The drug is injected into the spine and delivers pieces of synthetic DNA to boost production of the gene responsible for protein development that is missing in people with SMA.
But the drug costs approximately $708,000 for six doses in the first year of treatment and about half that for three doses each year after. The drug is intended to be delivered for life.
Under a deal announced Wednesday between drug-maker Biogen Canada and the pan-Canadian Pharmaceutical Alliance (pCPA), public health plans will cover patients diagnosed in infancy and Biogen will provide the drug to the most urgently affected patients in other groups who don’t have private insurance coverage.
"We at Cure SMA Canada are very happy to hear that an agreement was finally reached, offering treatment to our most critical patients. We will continue to advocate for our remaining patients who are left without treatment,” executive director Susi Vander Wyk said.
“We are hopeful and confident that the decision makers will not allow our remaining patients to continue on a path of progression while they watch others around the world, who are accessing Spinraza, gain in strength and abilities.”
SMA, which destroys motor neurons in the spinal cord, affects about one in 10,000 people, leaving those affected dependent on respiratory and feeding equipment and wheelchairs.

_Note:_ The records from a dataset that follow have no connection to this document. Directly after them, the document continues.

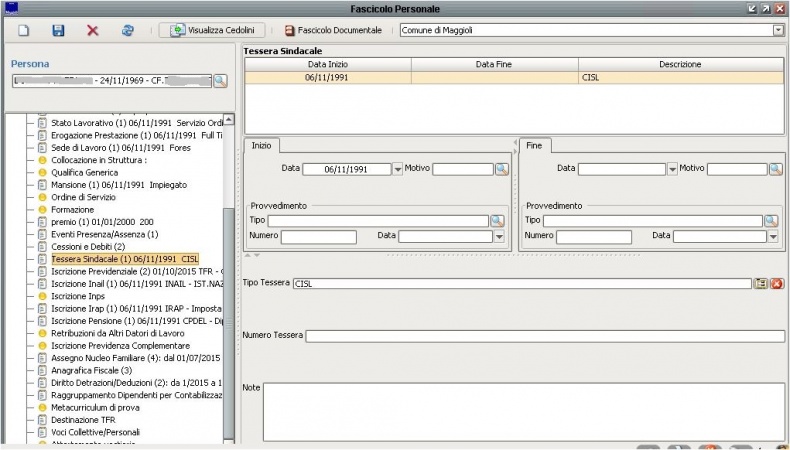Viewport: 790px width, 450px height.
Task: Open the Comune di Maggioli dropdown
Action: [x=778, y=31]
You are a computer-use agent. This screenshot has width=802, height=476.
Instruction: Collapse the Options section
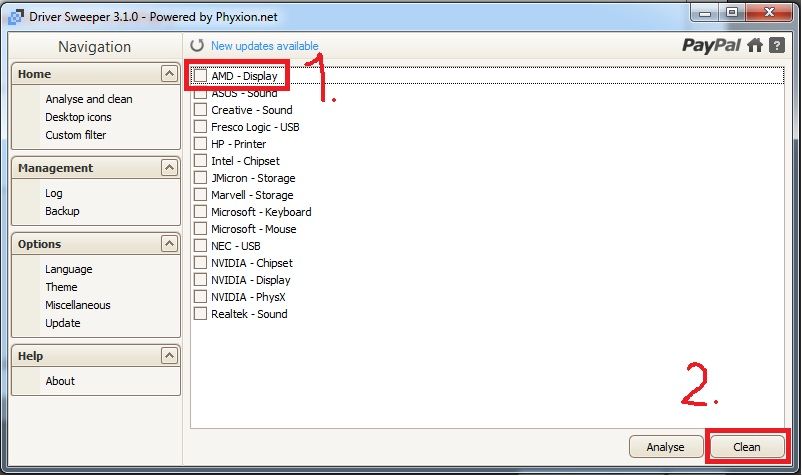point(169,244)
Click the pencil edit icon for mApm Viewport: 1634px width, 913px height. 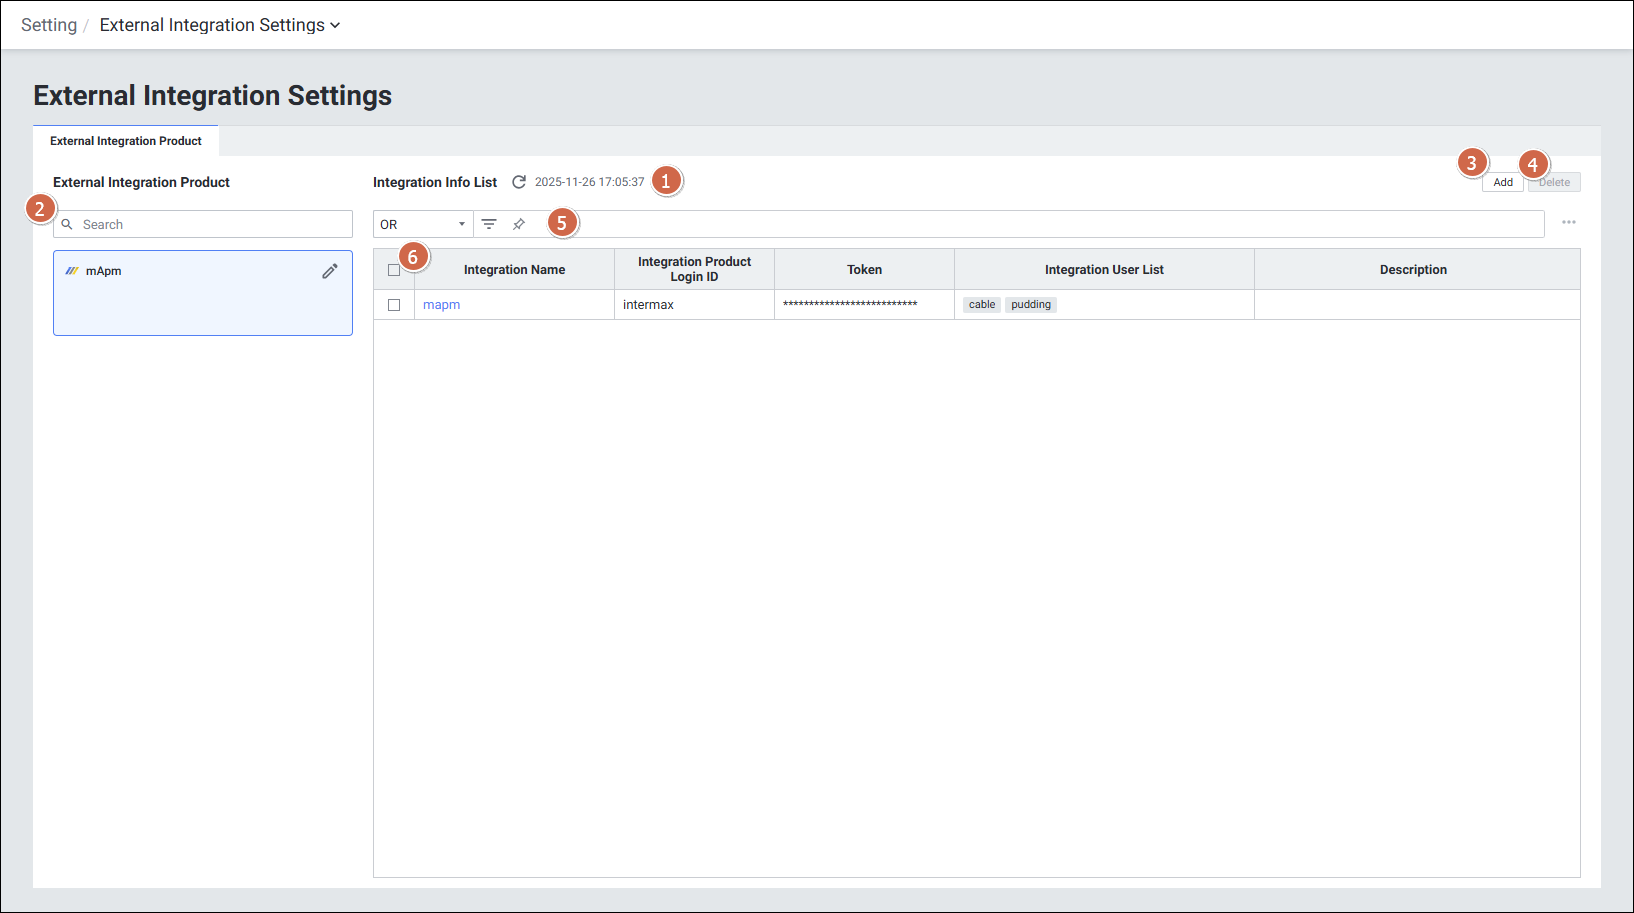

It is the leading genetic cause of infant death worldwide.
“Through an extensive clinical development program, nusinersen has shown significant improvements in survival rates and motor function across a broad range of types and ages of SMA patients,” reads a statement announcing the deal.
"We are very pleased that we were able to reach an agreement that will make such a difference in the lives of people living with SMA in Canada and their families,” said Marina Vasiliou, vice-president and general manager of Biogen Canada.
“This is the first step towards access to nusinersen for a broad population of Canadian patients and we believe it also marks the beginning of a partnership between Biogen and pCPA that will provide treatment and hope to patients with rare diseases and neurological conditions in Canada."
The pCPA brings provinces, territories, and federal drug plans together to negotiate prices for publicly covered drugs. It has been negotiating a price for Spinraza since February.
Under the terms of the new agreement, participating drug plans from the pCPA will fund treatment in SMA Type 1 patients who meet clinical criteria.
Type 1 patients show symptoms at or before seven months and cannot sit unsupported. These patients typically have a life expectancy of two and make up about 60 per cent of diagnosed cases.
Patients with Type 2 SMA show signs and symptoms between seven months and 18 months of age. Most can sit unsupported but usually cannot walk independently. Life expectancy is over 25 years of age and is greatly improved by aggressive supportive care.
Type 3 SMA patients may show signs and symptoms between 18 months and 18 years. Declining mobility may result in the use of a wheelchair but these patients typically have a normal life expectancy and represent between 10 to 20 per cent of cases.
Biogen has submitted updated clinical trial data to regulators and is requesting reconsideration for broader public coverage of Spinraza to treat patients with other SMA types. It’s expected that review will be completed in early 2019.
Until then, Biogen will cover the drug for patients with the highest risk of losing motor function and who don’t have private insurance coverage under a compassionate access program. Urgency will be assessed by an independent steering committee of Canadian experts in SMA and rare diseases.
Nusinersen is approved for treatment of SMA by more than 40 countries.